BEGIN DATA TO USE

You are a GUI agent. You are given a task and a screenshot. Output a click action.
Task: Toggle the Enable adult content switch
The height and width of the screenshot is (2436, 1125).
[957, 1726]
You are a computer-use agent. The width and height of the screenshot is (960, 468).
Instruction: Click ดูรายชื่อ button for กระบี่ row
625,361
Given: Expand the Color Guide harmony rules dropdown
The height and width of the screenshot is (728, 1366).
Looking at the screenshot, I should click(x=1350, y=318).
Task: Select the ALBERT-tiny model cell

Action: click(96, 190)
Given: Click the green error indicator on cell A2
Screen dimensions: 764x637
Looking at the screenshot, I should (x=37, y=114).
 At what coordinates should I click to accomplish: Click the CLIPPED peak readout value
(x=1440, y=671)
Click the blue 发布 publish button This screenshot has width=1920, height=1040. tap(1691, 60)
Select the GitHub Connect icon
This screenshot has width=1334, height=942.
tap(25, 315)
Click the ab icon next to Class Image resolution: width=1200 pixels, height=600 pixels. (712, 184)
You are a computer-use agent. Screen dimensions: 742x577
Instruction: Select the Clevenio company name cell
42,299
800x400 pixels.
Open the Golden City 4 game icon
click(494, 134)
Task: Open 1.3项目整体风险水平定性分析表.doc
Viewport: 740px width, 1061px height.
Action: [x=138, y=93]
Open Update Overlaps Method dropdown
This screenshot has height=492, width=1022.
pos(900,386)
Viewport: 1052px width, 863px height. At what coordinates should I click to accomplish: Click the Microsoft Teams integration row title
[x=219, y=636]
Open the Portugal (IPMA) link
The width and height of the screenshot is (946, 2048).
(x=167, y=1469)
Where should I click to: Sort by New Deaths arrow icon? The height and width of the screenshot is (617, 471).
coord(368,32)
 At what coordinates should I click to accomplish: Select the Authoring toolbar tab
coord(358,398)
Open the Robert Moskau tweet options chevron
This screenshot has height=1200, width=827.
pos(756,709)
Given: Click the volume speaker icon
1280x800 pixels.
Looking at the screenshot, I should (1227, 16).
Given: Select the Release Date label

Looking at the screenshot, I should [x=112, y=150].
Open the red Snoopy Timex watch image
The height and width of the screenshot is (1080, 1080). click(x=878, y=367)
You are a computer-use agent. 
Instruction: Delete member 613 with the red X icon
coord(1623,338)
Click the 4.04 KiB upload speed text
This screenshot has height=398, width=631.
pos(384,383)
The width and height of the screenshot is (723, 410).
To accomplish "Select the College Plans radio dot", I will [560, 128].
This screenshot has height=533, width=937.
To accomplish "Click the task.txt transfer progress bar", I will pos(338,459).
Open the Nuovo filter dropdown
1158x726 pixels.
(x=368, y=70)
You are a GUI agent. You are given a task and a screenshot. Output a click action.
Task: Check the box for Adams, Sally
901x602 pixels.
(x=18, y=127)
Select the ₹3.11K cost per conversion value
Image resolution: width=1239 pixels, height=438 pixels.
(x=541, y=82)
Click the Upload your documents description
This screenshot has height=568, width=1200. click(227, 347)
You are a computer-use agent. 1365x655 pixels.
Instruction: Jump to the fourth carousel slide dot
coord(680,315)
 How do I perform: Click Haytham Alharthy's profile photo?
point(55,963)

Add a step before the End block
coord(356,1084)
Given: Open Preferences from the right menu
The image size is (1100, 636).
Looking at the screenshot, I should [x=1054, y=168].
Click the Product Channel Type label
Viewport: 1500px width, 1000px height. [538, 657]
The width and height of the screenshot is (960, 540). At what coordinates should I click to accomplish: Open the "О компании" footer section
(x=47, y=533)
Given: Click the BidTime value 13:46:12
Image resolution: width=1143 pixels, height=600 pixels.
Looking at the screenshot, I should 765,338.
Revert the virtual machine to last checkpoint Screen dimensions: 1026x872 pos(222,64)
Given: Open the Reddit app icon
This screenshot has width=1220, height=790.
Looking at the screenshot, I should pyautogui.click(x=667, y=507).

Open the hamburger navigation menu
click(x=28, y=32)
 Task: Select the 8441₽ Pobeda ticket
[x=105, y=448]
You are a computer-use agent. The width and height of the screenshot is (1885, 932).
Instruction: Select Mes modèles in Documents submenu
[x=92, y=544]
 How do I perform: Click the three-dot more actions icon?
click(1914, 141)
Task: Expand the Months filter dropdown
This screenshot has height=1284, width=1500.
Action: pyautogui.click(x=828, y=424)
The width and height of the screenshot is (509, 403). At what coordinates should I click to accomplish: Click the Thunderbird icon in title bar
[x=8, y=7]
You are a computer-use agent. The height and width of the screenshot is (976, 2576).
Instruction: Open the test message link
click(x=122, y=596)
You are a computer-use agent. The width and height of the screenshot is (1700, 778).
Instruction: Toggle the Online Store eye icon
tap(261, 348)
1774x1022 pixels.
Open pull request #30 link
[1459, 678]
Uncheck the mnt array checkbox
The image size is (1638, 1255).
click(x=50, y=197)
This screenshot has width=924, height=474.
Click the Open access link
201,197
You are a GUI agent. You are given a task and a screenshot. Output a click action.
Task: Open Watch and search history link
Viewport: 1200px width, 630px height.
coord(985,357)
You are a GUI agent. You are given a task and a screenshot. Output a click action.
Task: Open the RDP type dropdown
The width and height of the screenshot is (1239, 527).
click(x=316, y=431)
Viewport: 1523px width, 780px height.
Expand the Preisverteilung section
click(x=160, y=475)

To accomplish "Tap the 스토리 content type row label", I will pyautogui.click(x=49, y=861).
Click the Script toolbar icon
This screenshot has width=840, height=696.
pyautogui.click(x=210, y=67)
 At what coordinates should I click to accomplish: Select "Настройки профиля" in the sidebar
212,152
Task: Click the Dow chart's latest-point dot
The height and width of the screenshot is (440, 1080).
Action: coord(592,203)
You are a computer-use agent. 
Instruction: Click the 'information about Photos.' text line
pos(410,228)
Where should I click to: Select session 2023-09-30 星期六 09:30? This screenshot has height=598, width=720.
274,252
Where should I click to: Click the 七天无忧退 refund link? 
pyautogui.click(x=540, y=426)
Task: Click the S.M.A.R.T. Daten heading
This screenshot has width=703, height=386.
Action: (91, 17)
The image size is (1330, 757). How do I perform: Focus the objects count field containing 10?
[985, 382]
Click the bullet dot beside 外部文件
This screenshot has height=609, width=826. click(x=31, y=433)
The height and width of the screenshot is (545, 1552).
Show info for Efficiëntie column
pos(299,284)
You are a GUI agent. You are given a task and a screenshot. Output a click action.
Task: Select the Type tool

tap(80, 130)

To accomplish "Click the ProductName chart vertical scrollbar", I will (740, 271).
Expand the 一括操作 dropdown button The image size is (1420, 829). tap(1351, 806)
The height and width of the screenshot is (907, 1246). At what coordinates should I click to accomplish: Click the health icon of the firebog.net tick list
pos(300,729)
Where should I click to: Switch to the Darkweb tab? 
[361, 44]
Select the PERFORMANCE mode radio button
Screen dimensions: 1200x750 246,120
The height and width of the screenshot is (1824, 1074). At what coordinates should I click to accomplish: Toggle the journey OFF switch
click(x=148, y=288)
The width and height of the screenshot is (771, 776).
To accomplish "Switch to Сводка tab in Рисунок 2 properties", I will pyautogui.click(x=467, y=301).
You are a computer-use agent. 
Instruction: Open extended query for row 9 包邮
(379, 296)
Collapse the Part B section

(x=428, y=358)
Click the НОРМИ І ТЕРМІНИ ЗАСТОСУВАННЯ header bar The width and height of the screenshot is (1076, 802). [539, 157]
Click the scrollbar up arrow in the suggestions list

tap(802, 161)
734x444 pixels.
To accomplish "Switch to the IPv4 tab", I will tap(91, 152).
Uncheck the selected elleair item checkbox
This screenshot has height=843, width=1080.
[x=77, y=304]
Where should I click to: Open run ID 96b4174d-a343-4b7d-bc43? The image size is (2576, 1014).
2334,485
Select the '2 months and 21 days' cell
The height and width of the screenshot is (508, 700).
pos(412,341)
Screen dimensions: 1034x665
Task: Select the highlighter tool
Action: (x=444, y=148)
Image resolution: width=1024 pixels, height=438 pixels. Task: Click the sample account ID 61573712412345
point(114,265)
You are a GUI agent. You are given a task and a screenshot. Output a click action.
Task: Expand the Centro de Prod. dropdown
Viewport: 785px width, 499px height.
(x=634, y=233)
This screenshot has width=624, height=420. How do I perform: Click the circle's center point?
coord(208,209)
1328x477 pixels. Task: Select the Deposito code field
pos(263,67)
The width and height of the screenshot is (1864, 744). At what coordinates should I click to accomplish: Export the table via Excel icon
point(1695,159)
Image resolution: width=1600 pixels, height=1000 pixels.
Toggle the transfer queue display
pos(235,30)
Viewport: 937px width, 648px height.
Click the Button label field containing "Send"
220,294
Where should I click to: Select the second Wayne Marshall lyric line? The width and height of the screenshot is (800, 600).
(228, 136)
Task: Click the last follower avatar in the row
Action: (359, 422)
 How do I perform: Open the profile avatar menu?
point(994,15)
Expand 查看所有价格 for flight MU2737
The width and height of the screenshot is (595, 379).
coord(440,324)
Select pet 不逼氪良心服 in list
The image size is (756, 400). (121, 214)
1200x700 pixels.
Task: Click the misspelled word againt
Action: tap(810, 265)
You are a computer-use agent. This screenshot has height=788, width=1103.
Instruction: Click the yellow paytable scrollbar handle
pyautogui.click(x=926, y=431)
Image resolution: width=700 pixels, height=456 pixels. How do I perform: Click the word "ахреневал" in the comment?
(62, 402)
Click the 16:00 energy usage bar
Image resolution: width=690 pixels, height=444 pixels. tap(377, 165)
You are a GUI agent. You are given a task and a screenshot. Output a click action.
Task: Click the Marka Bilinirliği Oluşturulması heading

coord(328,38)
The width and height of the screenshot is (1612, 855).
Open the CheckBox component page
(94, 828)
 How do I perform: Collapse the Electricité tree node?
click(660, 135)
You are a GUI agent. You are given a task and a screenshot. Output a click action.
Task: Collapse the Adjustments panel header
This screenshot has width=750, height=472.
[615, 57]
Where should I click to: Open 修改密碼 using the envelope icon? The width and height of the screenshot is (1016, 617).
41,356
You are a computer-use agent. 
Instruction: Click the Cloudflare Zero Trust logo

END DATA TO USE

- _WHAT YOU HAVE TO DO_
Would you retype the lines above from the one with "Click the bullet dot beside 外部文件" down to the one with "Uncheck the selected elleair item checkbox", word for word, both ends included and no other lines?

- _EXERCISE OUTPUT_
Click the bullet dot beside 外部文件
This screenshot has height=609, width=826. click(x=31, y=433)
The height and width of the screenshot is (545, 1552).
Show info for Efficiëntie column
pos(299,284)
You are a GUI agent. You are given a task and a screenshot. Output a click action.
Task: Select the Type tool

tap(80, 130)

To accomplish "Click the ProductName chart vertical scrollbar", I will (740, 271).
Expand the 一括操作 dropdown button The image size is (1420, 829). tap(1351, 806)
The height and width of the screenshot is (907, 1246). At what coordinates should I click to accomplish: Click the health icon of the firebog.net tick list
pos(300,729)
Where should I click to: Switch to the Darkweb tab? 
[361, 44]
Select the PERFORMANCE mode radio button
Screen dimensions: 1200x750 246,120
The height and width of the screenshot is (1824, 1074). At what coordinates should I click to accomplish: Toggle the journey OFF switch
click(x=148, y=288)
The width and height of the screenshot is (771, 776).
To accomplish "Switch to Сводка tab in Рисунок 2 properties", I will pyautogui.click(x=467, y=301).
You are a computer-use agent. 
Instruction: Open extended query for row 9 包邮
(379, 296)
Collapse the Part B section

(x=428, y=358)
Click the НОРМИ І ТЕРМІНИ ЗАСТОСУВАННЯ header bar The width and height of the screenshot is (1076, 802). [539, 157]
Click the scrollbar up arrow in the suggestions list

tap(802, 161)
734x444 pixels.
To accomplish "Switch to the IPv4 tab", I will tap(91, 152).
Uncheck the selected elleair item checkbox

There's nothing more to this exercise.